**Task objective**.
Starting at the line that contains "Screen dimensions: 999x749", return every line through the end of the data exactly, without pictures.

Items from a dataset
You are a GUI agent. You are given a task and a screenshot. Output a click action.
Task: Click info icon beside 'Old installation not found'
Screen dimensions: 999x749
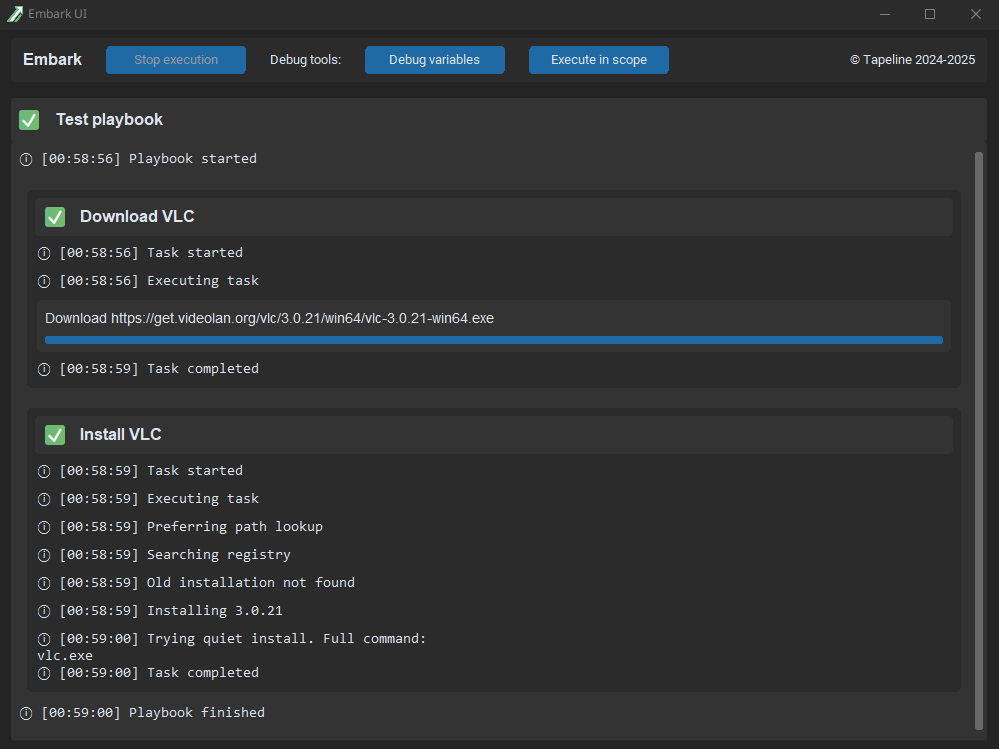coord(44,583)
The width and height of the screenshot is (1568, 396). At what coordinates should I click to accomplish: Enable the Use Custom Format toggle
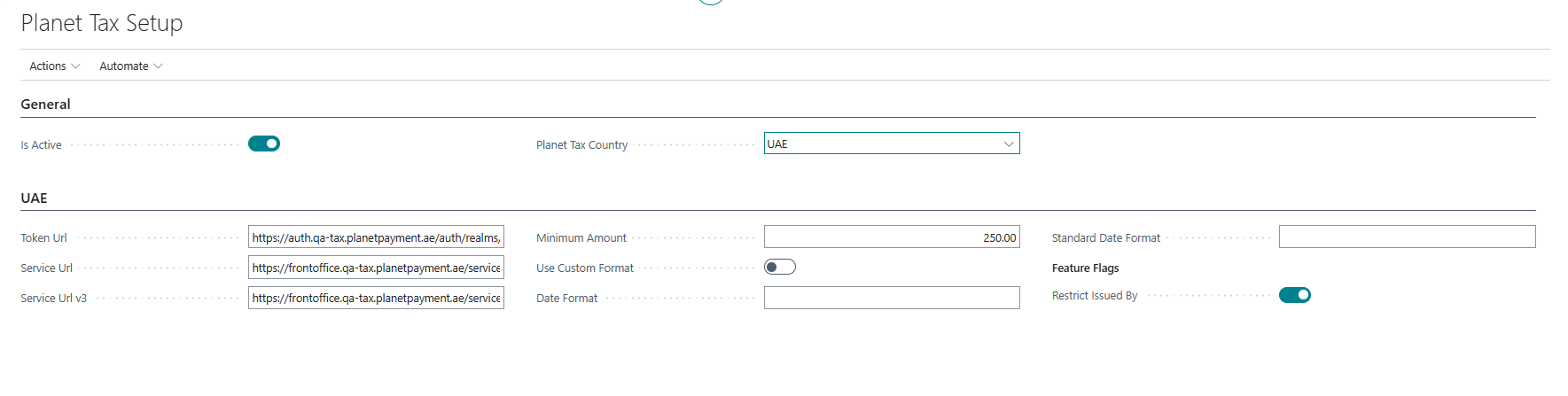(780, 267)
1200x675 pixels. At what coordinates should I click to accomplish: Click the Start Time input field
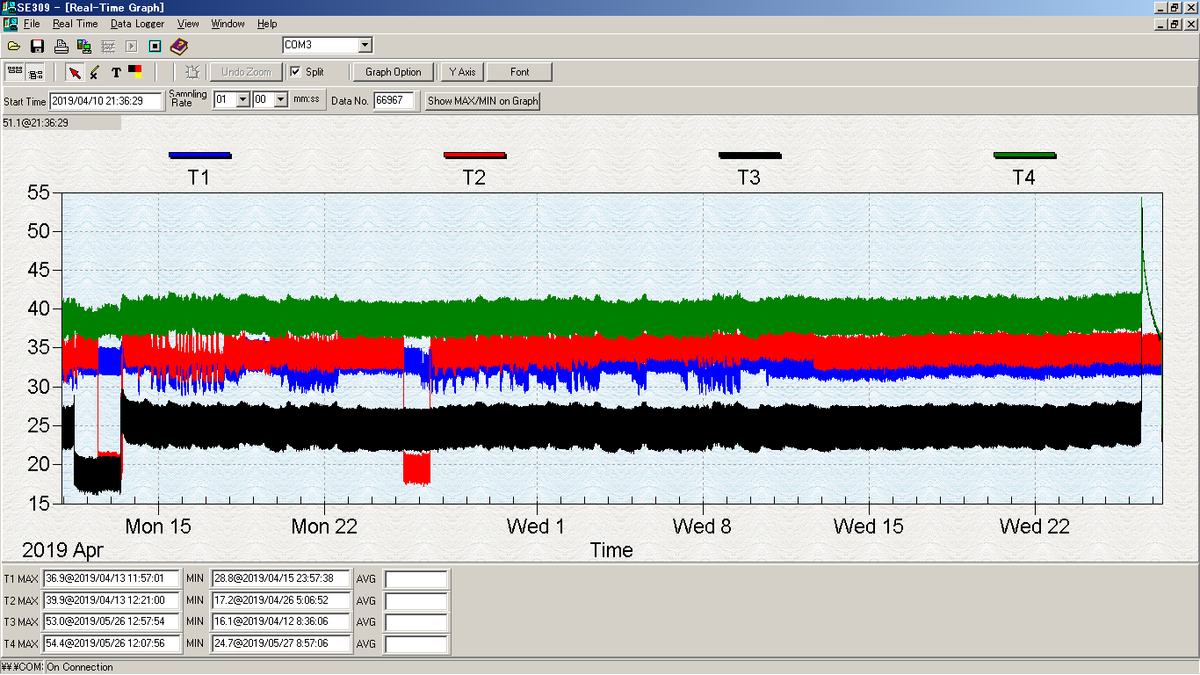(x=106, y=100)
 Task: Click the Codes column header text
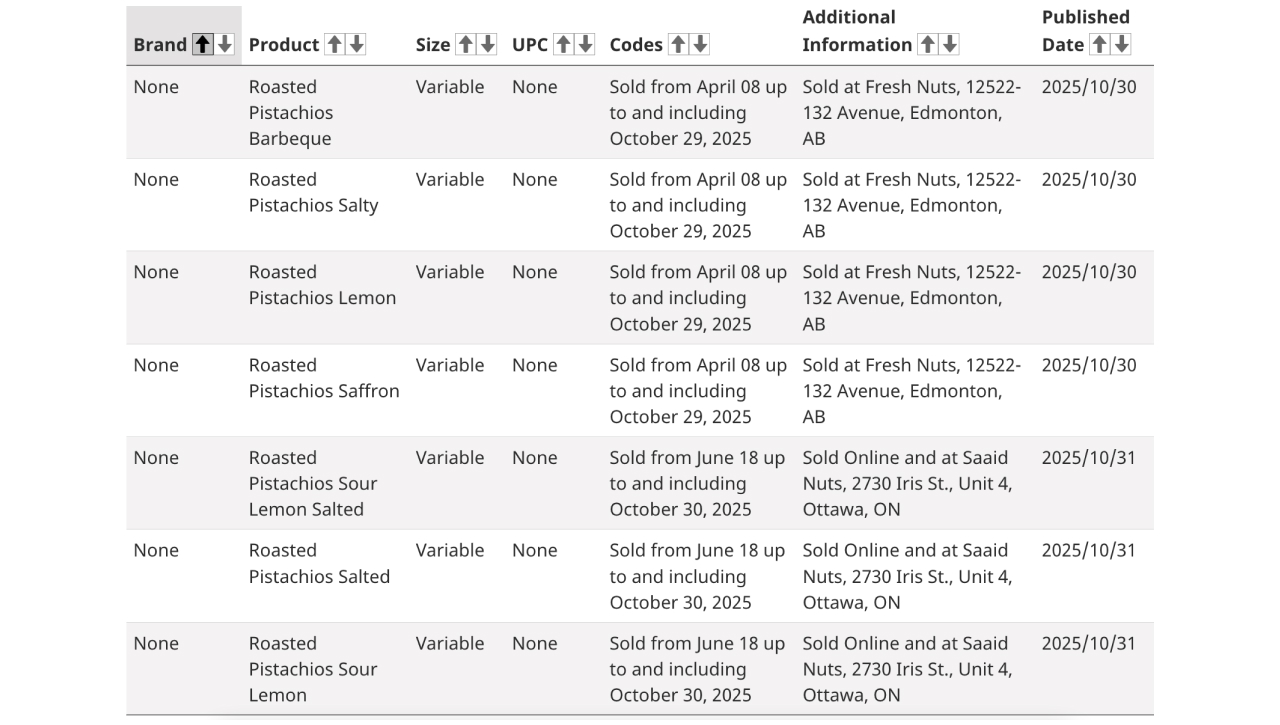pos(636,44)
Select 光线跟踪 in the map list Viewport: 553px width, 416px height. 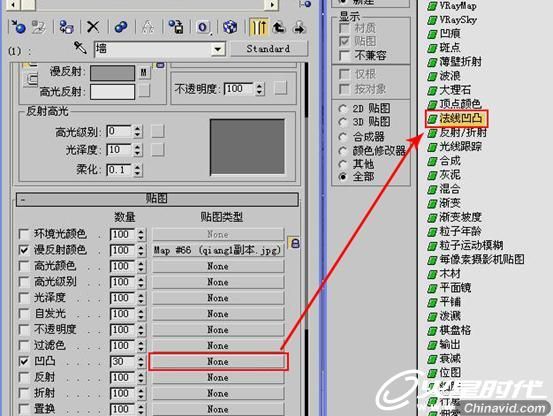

**Expected output**.
Screen dimensions: 999x749
coord(44,583)
The width and height of the screenshot is (1568, 396). At what coordinates should I click to accomplish: Enable the Use Custom Format toggle
(780, 267)
1200x675 pixels. At what coordinates should I click to accomplish: Click the Start Time input field
(x=106, y=100)
 Task: Click the Codes column header text
pos(636,44)
Select 光线跟踪 in the map list Viewport: 553px width, 416px height. 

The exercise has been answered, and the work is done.